§ **RECORDS FOR THIS EXERCISE**
= Beginning of Section =

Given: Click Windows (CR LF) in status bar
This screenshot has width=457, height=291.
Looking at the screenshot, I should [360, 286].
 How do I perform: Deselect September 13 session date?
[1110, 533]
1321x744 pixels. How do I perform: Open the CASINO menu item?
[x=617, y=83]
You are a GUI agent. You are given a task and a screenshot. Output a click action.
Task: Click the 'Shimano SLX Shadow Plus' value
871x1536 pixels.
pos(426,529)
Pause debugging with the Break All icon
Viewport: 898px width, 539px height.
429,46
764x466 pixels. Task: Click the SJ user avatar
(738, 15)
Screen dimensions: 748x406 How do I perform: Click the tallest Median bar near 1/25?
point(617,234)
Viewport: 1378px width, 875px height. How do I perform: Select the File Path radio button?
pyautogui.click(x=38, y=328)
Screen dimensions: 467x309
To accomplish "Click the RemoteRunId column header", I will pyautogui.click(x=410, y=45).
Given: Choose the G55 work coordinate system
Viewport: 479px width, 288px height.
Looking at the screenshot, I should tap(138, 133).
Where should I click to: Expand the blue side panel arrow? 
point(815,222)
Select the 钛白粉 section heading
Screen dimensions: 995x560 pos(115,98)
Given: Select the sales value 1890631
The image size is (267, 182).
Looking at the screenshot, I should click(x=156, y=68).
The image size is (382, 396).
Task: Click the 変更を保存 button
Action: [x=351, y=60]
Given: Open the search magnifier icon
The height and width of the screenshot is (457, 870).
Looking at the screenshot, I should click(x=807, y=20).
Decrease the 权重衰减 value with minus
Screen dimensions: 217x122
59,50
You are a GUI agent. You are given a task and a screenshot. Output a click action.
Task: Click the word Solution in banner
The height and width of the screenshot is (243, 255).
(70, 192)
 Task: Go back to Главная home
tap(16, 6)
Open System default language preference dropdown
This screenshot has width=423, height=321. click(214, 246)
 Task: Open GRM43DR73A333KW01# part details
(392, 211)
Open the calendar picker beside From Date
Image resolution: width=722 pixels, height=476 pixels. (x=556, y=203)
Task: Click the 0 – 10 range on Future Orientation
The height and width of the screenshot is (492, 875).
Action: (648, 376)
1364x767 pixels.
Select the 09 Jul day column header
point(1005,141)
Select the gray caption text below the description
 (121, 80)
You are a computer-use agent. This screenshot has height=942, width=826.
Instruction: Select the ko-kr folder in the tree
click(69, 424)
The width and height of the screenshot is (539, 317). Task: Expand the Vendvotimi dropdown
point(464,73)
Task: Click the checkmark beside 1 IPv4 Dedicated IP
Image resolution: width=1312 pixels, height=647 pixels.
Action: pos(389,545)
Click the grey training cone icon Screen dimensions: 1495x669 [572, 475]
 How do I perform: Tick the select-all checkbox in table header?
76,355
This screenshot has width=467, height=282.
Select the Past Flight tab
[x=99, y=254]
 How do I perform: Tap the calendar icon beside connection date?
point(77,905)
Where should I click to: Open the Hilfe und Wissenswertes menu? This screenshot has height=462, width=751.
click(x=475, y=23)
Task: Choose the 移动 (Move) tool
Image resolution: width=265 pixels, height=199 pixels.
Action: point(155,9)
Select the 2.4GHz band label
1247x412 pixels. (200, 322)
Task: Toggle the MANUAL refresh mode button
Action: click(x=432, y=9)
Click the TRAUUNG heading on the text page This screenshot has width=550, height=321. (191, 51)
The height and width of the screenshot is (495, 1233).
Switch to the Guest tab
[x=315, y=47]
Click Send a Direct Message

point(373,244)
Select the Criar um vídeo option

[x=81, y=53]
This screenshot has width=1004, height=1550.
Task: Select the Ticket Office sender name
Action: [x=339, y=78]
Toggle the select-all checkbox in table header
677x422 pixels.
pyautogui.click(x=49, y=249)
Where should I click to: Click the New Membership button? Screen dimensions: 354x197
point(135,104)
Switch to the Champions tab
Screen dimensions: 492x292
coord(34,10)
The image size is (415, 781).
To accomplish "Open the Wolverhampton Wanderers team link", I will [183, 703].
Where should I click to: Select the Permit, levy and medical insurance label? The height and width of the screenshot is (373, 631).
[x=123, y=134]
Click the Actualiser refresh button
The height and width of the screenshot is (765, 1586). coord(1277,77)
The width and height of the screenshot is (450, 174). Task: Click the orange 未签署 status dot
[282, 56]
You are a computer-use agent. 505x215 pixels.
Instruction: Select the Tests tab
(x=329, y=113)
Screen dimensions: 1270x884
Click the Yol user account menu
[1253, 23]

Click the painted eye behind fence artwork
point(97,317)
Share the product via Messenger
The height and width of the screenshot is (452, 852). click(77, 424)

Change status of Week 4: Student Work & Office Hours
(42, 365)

= End of Section =

Count how many lines of the listing include "Choose". Nothing but the number is wanted.

2